New Writers of the Celtic Wave

A brilliant crop of authors has made Ireland a world literary capital again

Published December 16, 1995 11:13AM (EST)

These are great times for Irish writing. In November, Irish poet Seamus Heaney won the Nobel Prize for Literature, making him the fourth Nobel winner produced by this country of four million, after Yeats, Beckett and George Bernard Shaw. According to novelist and Irish Times literary critic Mary Morrissy, the latest blossoming of Celtic creativity has to do with Irish writing moving away from the parochial. Many of today's best authors are no longer compelled by the relationship with place, a perennial theme of Irish literature, turning instead to the urban experience, undervalued in Irish writing until now despite the heritage of James Joyce's "Ulysses," the ultimate city book.

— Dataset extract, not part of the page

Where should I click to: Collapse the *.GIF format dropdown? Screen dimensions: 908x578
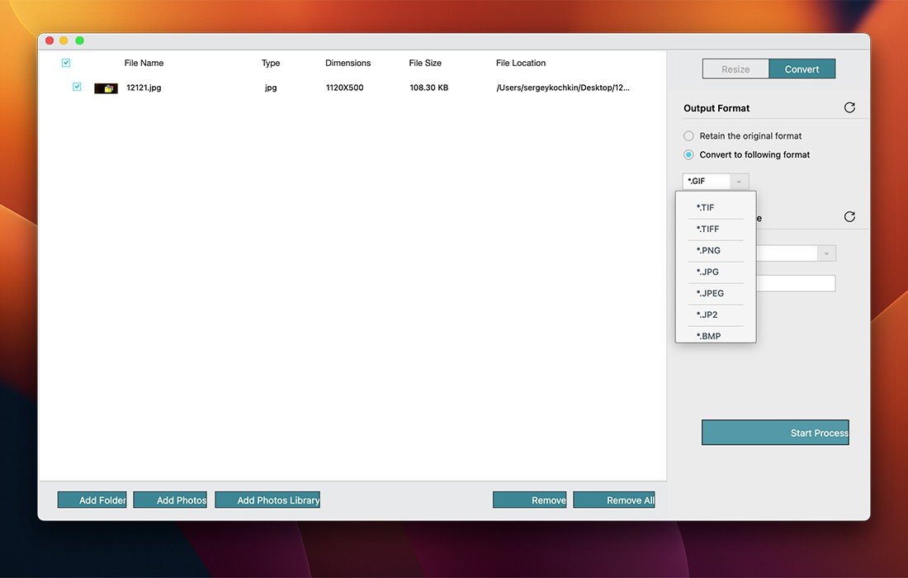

We asked Morrissy to pick her favorite Irish writers from among the current crop. Here are her selections and examples of their writing.



John Banville
"A writer who has broadened the boundary of the Irish novel. He is a superb stylist who writes beautiful prose. 'The Book of Evidence' is the story of a man whose imagination fails him. He murders a woman because he can't imagine what her life was like. A compelling 'whydunit' rather than a whodunit."

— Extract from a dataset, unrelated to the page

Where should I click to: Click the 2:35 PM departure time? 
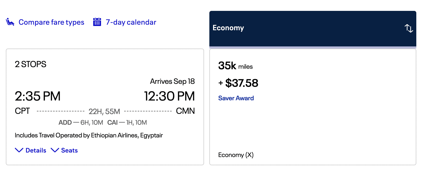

From "The Book of Evidence" (Warner):

"Is there anything as powerfully, as piercingly evocative as the smell of the house in which one's childhood was spent? I try to avoid generalizations as no doubt the court has noticed but surely this is a universal, this involuntary spasm of recognition which comes with the first whiff of that humble drab brownish smell, which is hardly a smell at all, more an emanation, a sort of sigh exhaled by the thousands of known but unacknowledged tiny things that collectively constitute what is called home."

Eoin McNamee

"His novel 'Resurrection Man,' set in Northern Ireland, is loosely based on Loyalist killing gangs of the '70s. On one level it's a thriller, but it's quite a mythic book in the way it deals with the power of violence and bloodlust. It's one of the best novels to deal with the conflict in Northern Ireland."

From "Resurrection Man" (Picador):

"James was a dock labourer. He had this deadpan look, a listener to deadpan jokes. It was like he saw himself as some hardluck figure for whom silence was a condition of survival. Bearing the name of Kelly meant that he was always suspected of being a Catholic. He protected himself by effacement. He was a quiet accomplice to the years of his fatherhood and left no detectable trace."

Patrick McCabe

"As one reads McCabe's novel, 'The Butcher Boy,' it is evident that something dreadful will come to pass but the narrator is unaware of this. The narrator's voice is chillingly disturbed."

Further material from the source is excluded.